En las últimas tres semanas, se introdujo la marcha nórdica (uso de bastones para activar torso y core) para mejorar simetría de la marcha y resistencia funcional.

Resultados y seguimiento
Tras la intervención, la paciente logró realizar actividades libres de síntomas. Las puntuaciones BESS se normalizaron, y las del Y Balance Test mejoraron a 71,2% (derecho) y 67,5% (izquierdo), reflejando mejor control neuromuscular. Demostró dominio en posturas unipodales y tandem con ojos abiertos/cerrados, y recuperó confianza en tareas de salto. La PCSS disminuyó a 0, indicando resolución de síntomas.

Discusión
Este caso resalta la eficacia de un enfoque holístico y progresivo en LCTm prolongada. Factores clave:

  • Progresión individualizada: Revaluaciones periódicas adaptaron las cargas a la evolución.
  • Intervenciones multimodales: Combinación de equilibrio, ejercicio aeróbico y terapia vestibular abordó déficits superpuestos.
  • Educación preventiva: Empoderó a la paciente para reducir riesgo de recaídas.
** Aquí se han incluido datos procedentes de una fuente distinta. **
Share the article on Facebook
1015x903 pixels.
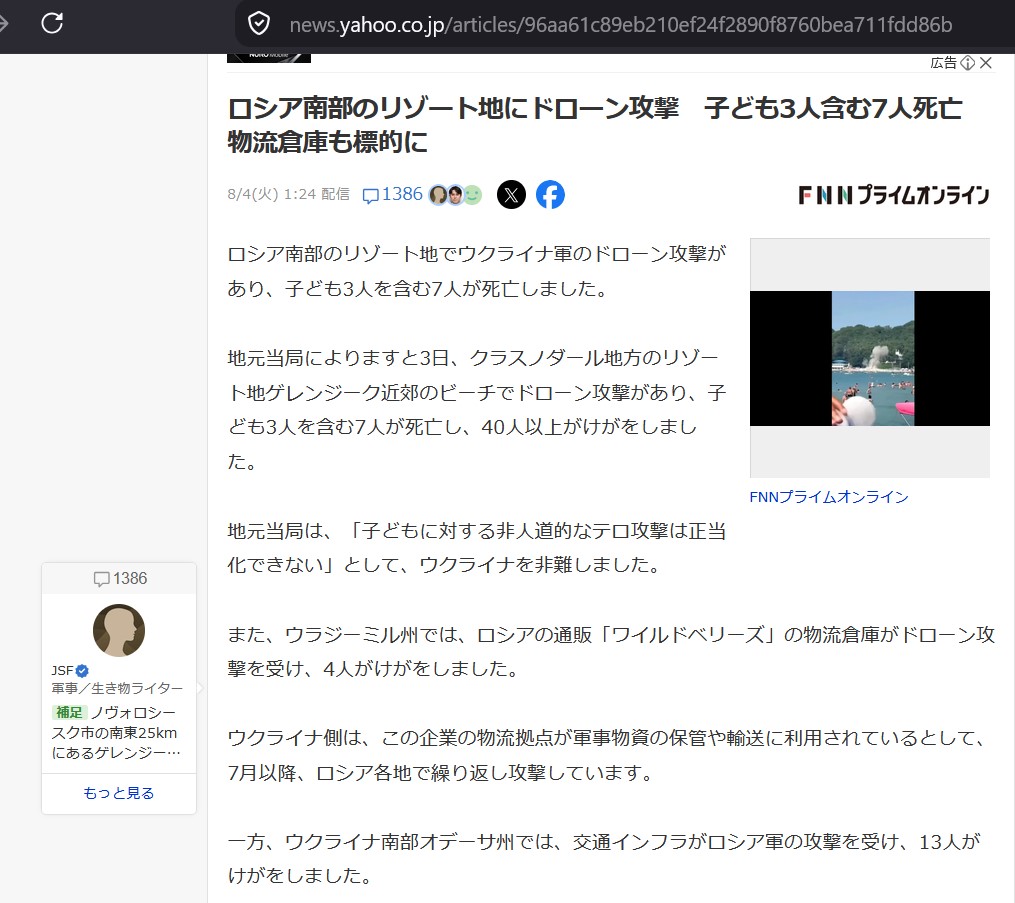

El inicio tardío de la rehabilitación (10 meses post-lesión) sugiere que la recuperación funcional es posible incluso en casos crónicos. La inclusión de marcha nórdica, aunque no convencional en LCT, mejoró la estabilidad y coordinación.

Conclusión
Este reporte demuestra que la fisioterapia estructurada, basada en educación, reentrenamiento neuromuscular y prevención, puede restaurar la función y calidad de vida en LCTm prolongada. Futuras investigaciones deberían validar estos hallazgos mediante ensayos aleatorizados y estandarizar protocolos para esta población subestudiada.